The study enrolled adult patients with locally advanced or metastatic, centrally confirmed HER2-positive (immunohistochemistry [IHC]3-positive or IHC2-positive/in situ hybridization-positive on archival tissue) GC or GEJC that had progressed after ≥2 previous lines of therapy that must have included fluoropyrimidine and a platinum agent. Eligible patients were randomized (2:1) to receive T-DXd (6.4 mg/kg every 3 weeks) or chemotherapy (physician’s choice [PC] of irinotecan or paclitaxel). Stratification was by country, Eastern Cooperative Oncology Group performance status (0 or 1), and HER2 status. The primary end point was overall response rate (ORR) by independent central review; key secondary end points were OS, duration of response (DOR), progression-free survival, disease control rate (DCR), confirmed ORR, and safety. Data cutoff date was June 3, 2020.

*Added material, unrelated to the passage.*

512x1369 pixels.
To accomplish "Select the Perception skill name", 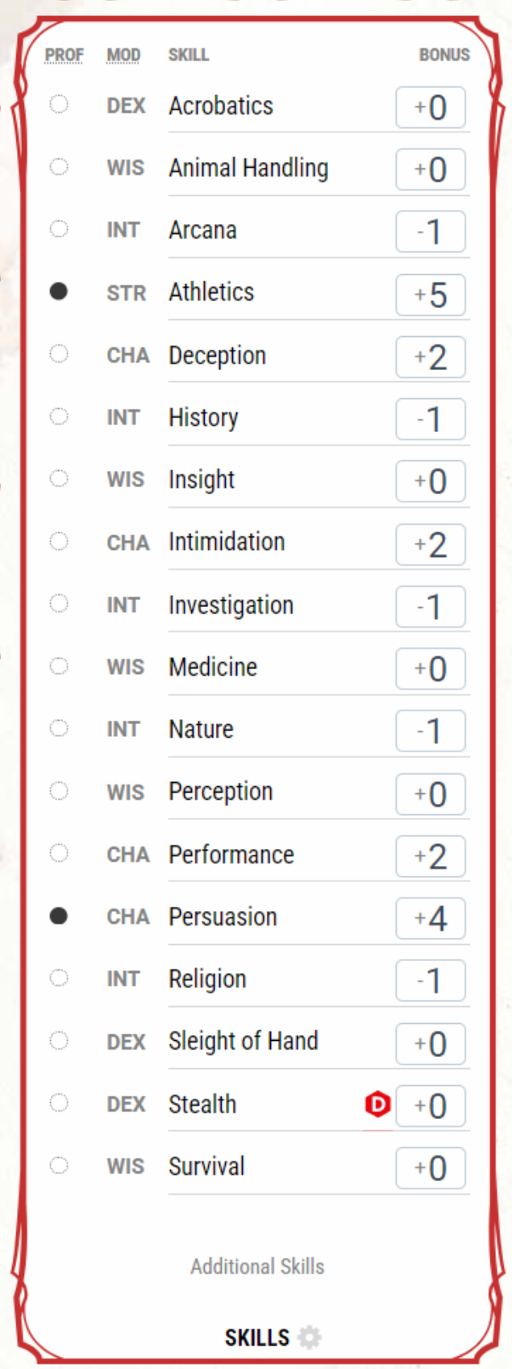I will pos(221,792).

A total of 187 patients were enrolled in the study; of these, 125 patients received T-DXd and 62 received chemotherapy (irinotecan, n = 55; paclitaxel, n = 7). Demographics and clinical characteristics were well-balanced; in the T-DXd cohort, 79.7% of patients were Japanese and 20.3% were Korean. In both groups, the majority of patients were male; the primary site was gastric; patients had had a median of 2 prior lines of therapy (all had received trastuzumab); and 8% of T-DXd and 0% of PC chemotherapy patients remained on treatment.

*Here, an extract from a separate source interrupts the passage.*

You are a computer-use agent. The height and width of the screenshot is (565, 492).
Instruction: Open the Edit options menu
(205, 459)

At a median follow-up of 18.5 months (133 OS events, 71.1% maturity), OS was significantly improved with T-DXd therapy compared with PC chemotherapy (median OS, 12.5 vs 8.9 months; hazard ratio, 0.60; 95% confidence interval, 0.42-0.86), with a 12-month OS of 52.2% versus 29.7%, respectively. Patients treated with T-DXd therapy achieved a significantly higher ORR compared with patients treated with PC chemotherapy (51.3% vs 14.3%; P <.0001); 11 complete responses and 50 partial responses were achieved in the T-DXd group compared with 8 partial responses in the PC chemotherapy group. Compared with the patients treated with chemotherapy, those treated with T-DXd achieved a significantly higher confirmed ORR (42.0% vs 12.5%; P = .0001), DCR (85.7% vs 62.5%; P = .0005), and confirmed median DOR (12.5 vs 3.9 months).
Grade ≥3 adverse events (AEs) were higher in the T-DXd group compared with the PC chemotherapy group (85.6% vs 56.5%); the most common grade ≥3 AEs in the T-DXd group compared with the chemotherapy group were a decrease in neutrophil count (51.2% vs 24.2%), anemia (38.4% vs 22.6%), and a decrease in white blood cell count (20.8% vs 11.3%). T-DXd–related interstitial lung disease/pneumonitis occurred in 16 (12.8%) patients, most of which were grade 1/2; there were 2 grade 3 and 1 grade 4 cases of interstitial lung disease reported.
These results indicate that with additional follow-up, T-DXd therapy continued to demonstrate OS benefit and clinically relevant improvement in ORR versus chemotherapy accompanied by a manageable safety profile, in previously treated HER2-positive advanced GC or GEJC.
Source
Yamaguchi K, Bang YJ, Iwasa S, et al. Trastuzumab deruxtecan (T-DXd; DS-8201) in patients with HER2–positive advanced gastric or gastroesophageal junction (GEJ) adenocarcinoma: final overall survival (OS) results from a randomized, multicenter, open-label, phase 2 study (DESTINY-Gastric01). Presented at: 2022 American Society of Clinical Oncology Gastrointestinal Cancers Symposium, January 20-22, 2022. Abstract 242.